Als je gemiddeld een of meer aanwezigheidsdiensten per week verricht, is je arbeidstijd per periode van 12 maanden 2.496 uren in plaats van de normale arbeidstijd. De beloning is in artikel 4.13 en artikel 4.14 nader geregeld.

3.11 Feestdagen Er zijn 9 feestdagen: nieuwjaarsdag, eerste en tweede paasdag,

Hemelvaartsdag, eerste en tweede pinksterdag, Koningsdag, eerste en tweede kerstdag.

3.12 Feestdagencompensatie Voor het feitelijk werken in een dienst die begint op een feestdag, met uitloop van de dienst na 24.00 uur, geldt als compensatie:

• Tijd voor tijd: voor elk uur werken op de feestdag met uitloop van de dienst;

1 uur vervangende doorbetaalde vrije tijd

• Tijd voor tijd binnen 6 maanden na feestdag niet mogelijk: 50% toeslag op het uurloon van de uren werken op de feestdag en de tijd voor tijd vervalt De feestdagencompensatie geldt niet voor de werknemer die (nog) geen vakkracht is.
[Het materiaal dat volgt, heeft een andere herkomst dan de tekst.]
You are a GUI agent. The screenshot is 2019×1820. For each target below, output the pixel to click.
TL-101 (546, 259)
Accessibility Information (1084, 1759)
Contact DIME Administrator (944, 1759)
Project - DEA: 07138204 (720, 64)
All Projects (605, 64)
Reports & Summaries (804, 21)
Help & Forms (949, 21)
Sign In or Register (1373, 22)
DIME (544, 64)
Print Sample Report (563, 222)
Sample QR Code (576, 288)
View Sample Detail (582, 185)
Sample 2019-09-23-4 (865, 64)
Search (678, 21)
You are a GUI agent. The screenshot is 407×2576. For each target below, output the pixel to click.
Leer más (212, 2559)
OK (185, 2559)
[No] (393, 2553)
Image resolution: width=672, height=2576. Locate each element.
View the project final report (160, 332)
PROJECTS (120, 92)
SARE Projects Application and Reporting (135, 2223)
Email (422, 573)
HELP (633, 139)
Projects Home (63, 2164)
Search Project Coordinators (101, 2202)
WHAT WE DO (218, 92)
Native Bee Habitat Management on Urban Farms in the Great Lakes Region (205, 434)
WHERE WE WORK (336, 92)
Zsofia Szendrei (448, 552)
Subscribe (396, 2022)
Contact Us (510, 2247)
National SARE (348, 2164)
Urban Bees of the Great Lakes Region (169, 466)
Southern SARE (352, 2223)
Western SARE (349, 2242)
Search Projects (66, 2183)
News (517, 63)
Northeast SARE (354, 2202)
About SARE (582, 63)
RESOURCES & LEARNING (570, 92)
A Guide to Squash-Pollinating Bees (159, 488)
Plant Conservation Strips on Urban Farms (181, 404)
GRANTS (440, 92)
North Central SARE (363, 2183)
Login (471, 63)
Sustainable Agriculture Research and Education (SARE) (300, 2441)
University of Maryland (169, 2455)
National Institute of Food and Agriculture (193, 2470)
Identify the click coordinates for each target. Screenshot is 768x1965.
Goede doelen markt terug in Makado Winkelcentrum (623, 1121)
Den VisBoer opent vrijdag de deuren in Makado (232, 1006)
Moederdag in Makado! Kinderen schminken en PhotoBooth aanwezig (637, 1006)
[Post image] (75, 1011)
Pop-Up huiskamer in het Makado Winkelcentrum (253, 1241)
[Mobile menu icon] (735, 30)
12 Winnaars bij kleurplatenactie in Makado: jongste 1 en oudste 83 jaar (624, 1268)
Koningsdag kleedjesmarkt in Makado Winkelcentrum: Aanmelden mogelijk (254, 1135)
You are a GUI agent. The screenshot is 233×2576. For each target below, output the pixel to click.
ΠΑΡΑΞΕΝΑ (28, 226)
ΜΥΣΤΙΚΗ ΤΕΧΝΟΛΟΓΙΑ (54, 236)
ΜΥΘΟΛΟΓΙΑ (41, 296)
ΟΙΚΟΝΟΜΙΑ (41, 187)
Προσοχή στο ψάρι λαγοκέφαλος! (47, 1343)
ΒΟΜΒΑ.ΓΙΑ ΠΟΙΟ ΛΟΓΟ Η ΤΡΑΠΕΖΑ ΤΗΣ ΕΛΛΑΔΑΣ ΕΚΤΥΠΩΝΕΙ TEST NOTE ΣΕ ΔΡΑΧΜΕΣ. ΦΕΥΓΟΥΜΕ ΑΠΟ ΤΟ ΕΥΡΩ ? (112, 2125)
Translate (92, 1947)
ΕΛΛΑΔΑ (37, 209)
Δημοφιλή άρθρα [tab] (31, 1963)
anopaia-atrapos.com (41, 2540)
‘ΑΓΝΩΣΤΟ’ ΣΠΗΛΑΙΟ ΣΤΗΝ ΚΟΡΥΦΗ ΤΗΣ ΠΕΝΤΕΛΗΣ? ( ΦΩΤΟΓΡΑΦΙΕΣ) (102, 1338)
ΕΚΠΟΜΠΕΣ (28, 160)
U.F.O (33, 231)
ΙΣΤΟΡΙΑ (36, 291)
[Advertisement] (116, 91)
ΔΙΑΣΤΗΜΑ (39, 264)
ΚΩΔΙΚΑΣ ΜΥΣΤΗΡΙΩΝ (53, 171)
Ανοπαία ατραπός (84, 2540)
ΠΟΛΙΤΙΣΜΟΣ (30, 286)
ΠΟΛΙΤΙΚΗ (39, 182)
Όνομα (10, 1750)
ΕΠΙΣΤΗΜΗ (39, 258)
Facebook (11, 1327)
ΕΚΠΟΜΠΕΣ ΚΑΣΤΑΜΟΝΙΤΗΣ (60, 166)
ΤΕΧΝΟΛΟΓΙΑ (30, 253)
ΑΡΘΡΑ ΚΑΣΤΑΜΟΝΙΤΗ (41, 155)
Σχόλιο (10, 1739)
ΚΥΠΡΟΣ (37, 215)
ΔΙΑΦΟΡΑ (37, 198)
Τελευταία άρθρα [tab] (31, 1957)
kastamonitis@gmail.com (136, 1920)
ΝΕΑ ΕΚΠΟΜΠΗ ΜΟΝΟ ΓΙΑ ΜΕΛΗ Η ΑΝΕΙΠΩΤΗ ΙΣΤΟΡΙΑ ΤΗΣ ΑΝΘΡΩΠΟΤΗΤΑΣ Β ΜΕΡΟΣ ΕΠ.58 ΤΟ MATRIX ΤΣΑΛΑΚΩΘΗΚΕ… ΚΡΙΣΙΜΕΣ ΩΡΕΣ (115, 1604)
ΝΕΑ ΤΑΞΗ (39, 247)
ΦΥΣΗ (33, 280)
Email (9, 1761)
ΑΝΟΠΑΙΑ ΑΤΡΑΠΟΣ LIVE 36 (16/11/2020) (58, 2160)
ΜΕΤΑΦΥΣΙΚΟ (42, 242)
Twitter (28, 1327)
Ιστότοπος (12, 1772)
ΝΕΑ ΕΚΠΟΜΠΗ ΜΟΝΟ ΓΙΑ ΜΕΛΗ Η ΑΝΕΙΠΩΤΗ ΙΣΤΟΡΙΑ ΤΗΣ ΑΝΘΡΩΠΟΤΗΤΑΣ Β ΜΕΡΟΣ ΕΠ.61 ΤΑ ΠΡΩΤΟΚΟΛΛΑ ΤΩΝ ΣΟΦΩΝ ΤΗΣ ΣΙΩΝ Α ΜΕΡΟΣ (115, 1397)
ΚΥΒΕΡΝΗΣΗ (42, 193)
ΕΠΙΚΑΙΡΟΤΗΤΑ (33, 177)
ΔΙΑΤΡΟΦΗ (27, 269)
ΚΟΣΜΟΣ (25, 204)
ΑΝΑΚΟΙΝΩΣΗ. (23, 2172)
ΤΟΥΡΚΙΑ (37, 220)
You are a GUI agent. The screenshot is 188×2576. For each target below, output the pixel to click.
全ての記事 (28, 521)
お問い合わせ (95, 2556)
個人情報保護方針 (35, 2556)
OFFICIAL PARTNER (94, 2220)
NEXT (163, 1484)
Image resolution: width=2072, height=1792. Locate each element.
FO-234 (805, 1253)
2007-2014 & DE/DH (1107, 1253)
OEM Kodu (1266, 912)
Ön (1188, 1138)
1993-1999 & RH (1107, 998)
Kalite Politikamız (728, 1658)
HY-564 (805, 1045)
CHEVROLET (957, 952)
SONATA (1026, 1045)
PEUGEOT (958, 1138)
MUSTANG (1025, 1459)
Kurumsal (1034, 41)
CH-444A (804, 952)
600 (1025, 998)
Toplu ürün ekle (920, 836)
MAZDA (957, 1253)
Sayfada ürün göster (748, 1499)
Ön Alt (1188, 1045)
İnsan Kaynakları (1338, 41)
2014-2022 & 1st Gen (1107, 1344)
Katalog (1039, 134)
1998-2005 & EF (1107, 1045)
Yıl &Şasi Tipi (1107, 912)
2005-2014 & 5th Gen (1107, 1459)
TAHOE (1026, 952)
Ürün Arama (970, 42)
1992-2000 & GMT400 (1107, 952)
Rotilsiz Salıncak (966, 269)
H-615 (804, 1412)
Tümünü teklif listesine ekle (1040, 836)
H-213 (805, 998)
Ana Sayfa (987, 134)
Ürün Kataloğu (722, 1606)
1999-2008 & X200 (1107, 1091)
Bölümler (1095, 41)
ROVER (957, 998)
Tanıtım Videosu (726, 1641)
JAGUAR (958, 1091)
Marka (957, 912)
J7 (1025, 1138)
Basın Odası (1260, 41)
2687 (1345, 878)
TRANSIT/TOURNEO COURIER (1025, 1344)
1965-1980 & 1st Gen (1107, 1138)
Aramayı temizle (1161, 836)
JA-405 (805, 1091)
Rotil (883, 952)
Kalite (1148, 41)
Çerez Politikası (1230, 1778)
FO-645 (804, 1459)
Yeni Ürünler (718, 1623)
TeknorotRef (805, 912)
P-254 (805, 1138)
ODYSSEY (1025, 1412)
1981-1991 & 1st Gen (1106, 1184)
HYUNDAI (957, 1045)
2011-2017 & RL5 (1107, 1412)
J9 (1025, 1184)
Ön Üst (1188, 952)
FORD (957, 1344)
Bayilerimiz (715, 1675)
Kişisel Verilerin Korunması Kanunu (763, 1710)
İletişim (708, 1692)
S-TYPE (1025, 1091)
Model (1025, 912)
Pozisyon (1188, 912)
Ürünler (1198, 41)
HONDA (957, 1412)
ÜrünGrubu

Toelichting: De feestdagen kunnen samenvallen met dagen waarop vanwege de rustdagen niet is ingeroosterd. Dan is compensatie niet van toepassing.

De feestdagen kunnen samenvallen met het reguliere rooster maar op de feestdag zelf wordt of hoeft geen arbeid te worden verricht en dan heb je die feestdag al doorbetaald vrij. Ook dan is compensatie niet van toepassing.

3.13 Overwerk 1. Het kan voorkomen dat je op verzoek van je werkgever werkzaamheden hebt verricht waardoor je in elke periode van 12 maanden meer uren werkt dan de normale arbeidstijd, de arbeidstijd bij aanwezigheidsdiensten of een langere afgesproken arbeidstijd.

2. De uren waarmee de normale arbeidstijd, de arbeidstijd bij aanwezigheidsdiensten of een langere afgesproken werktijd wordt overschreden, is overwerk.

3.14 Overwerkcompensatie Voor vastgestelde overwerkuren geldt als compensatie:

1. Tijd voor tijd:

1.1. Voor elk overwerkuur een uur doorbetaalde vrije tijd.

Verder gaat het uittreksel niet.